4) In the chapter “Assembly of Rvs proteins at the neck of the invagination” the authors described fitting procedures and estimations that are supposed to be numerical. Unfortunately, they did not provide any quantitative data and fit uncertainty estimation, but only a cartoon on Figure 4C. The small Figure 4B just gives a crude value 100+- (?) molecules in the scission neck. The curve on Figure 4A raises the question of whether a fraction of Rvs has to be on the plasma membrane side of the scission neck. After cutting the neck the membranes with Rvs move to opposite directions, with the vesicular part moving towards the interior and the PM part moving retrogradely. One could expect that it will be reflected in an oscillatory behavior of centroid with mean position in the center of the neck and high level of uncertainty. Unfortunately, this process is below the time resolution of the authors' technique. The curve on Figure 4B shows a fast shift toward the vesicle. The authors commented that Rvs persists 2 sec longer on the vesicle than the plasma membrane. But another possible explanation is that a larger fraction of Rvs localized above the scission plane, something that would be inconsistent with the cartoon on Figure 4C.

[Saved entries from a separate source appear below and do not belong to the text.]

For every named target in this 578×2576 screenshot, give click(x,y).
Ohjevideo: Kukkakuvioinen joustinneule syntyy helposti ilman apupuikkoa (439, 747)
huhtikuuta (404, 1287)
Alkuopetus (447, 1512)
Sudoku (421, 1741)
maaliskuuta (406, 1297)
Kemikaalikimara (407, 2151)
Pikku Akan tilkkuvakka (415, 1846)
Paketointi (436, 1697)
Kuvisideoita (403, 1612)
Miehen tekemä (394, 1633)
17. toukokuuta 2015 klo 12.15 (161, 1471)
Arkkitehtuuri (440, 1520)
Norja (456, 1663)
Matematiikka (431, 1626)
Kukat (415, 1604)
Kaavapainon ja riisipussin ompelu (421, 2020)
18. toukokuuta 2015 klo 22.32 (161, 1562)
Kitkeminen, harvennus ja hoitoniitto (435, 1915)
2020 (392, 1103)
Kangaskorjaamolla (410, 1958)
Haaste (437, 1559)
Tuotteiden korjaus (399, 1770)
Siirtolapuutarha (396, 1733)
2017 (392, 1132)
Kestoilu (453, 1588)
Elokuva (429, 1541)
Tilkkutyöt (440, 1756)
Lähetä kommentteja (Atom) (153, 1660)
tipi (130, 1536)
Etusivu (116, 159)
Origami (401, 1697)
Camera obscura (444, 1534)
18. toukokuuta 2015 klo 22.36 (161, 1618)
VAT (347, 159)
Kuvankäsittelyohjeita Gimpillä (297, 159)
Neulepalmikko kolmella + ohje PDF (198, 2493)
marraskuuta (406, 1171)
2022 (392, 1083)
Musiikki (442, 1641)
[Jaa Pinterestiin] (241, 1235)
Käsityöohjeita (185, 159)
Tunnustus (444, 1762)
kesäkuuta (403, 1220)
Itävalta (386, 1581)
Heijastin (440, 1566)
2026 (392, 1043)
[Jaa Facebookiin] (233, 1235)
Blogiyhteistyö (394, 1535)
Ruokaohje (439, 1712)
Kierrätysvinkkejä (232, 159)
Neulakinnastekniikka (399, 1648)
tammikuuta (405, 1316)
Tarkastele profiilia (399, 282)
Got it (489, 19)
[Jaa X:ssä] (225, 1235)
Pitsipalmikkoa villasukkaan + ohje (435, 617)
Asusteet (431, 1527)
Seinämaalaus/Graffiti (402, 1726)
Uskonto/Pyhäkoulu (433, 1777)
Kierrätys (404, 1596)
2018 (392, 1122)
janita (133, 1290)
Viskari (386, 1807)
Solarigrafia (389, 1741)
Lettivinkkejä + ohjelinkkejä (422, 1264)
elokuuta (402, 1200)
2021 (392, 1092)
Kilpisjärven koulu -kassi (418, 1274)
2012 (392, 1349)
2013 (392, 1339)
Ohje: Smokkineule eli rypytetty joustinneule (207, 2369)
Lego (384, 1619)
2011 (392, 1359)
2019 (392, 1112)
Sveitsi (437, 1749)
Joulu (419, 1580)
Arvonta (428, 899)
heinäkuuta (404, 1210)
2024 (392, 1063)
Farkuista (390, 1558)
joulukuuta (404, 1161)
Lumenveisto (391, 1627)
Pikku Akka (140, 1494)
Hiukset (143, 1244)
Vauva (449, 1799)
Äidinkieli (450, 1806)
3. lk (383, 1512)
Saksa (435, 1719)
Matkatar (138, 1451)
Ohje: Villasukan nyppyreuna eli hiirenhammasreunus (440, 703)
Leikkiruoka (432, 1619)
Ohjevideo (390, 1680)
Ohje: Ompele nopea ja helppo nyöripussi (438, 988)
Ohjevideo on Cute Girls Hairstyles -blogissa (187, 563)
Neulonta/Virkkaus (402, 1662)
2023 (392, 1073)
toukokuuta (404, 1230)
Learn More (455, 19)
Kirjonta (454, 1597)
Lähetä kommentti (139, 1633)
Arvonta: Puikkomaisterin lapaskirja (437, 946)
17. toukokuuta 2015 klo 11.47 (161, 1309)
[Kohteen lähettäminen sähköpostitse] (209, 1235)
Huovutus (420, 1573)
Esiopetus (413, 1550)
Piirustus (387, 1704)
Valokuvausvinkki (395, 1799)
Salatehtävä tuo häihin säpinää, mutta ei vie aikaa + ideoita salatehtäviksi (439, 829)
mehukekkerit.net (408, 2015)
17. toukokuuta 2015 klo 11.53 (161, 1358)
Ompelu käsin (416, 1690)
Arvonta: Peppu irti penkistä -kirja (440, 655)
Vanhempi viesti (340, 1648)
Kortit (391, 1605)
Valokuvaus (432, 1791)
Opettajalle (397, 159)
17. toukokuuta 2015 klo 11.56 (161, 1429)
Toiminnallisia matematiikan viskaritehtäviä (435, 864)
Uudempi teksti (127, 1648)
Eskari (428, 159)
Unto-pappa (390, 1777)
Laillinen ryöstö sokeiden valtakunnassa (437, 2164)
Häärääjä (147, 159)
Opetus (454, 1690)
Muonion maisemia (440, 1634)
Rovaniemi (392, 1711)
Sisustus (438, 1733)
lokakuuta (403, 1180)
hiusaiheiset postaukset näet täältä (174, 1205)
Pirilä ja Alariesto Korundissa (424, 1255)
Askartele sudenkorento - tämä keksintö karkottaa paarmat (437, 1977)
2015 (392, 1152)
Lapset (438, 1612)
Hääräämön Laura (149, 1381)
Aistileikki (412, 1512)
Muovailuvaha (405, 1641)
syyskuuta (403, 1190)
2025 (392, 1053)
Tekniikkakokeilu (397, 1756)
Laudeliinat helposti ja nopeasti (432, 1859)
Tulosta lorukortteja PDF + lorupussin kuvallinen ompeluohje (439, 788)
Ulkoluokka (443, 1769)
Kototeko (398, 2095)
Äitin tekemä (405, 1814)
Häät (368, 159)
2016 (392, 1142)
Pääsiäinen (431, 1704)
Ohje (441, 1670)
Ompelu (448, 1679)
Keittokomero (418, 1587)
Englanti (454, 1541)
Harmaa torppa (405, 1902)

All the quantitative data used for the estimation of the Rvs coverage are listed in the “Materials and methods: Estimation of the membrane area covered by Rvs” and in the Table 2, where we list all the data used for the plots, the positions of the proteins and their abundances. We added an estimate of the variability in our fitting procedure in Figure 4–figure supplement 1. For clarity, we added a reference to the Table 2 in each figure legend where average trajectories are shown.

The model that we present for Rvs dynamics is based on three simple assumptions: 1) All the Rvs molecules locate on the membrane; 2) Rvs molecules are homogeneously distributed; 3) The density of Rvs molecules is the same as reported for the Rvs homolog endophilin in vitro. It is possible that a small fraction of Rvs molecules remains at the plasma membrane transiently after scission, but we would not have the resolution to resolve this possibility. The mechanism of scission indeed remains an important question, but a description of this very fast process at the level of individual molecules will require further method development.

The spreads of red and green points on Figure 6F are clearly different, but the difference in SD is rather minor (15 and 18nm).

We recalculated the SD estimate and it is correct. The standard deviation of the positions of patches, recovering after photobleaching, is 15.27 nm for Arc18 and 18.14 nm for Act1. The average positions are however different: 41 nm for Arc18-GFP and 27 nm for Act1. And their difference is significant: p value = 0.02.

Figure 1–figure supplement 2A: units of Y-axis are neither on the figure nor in the legend.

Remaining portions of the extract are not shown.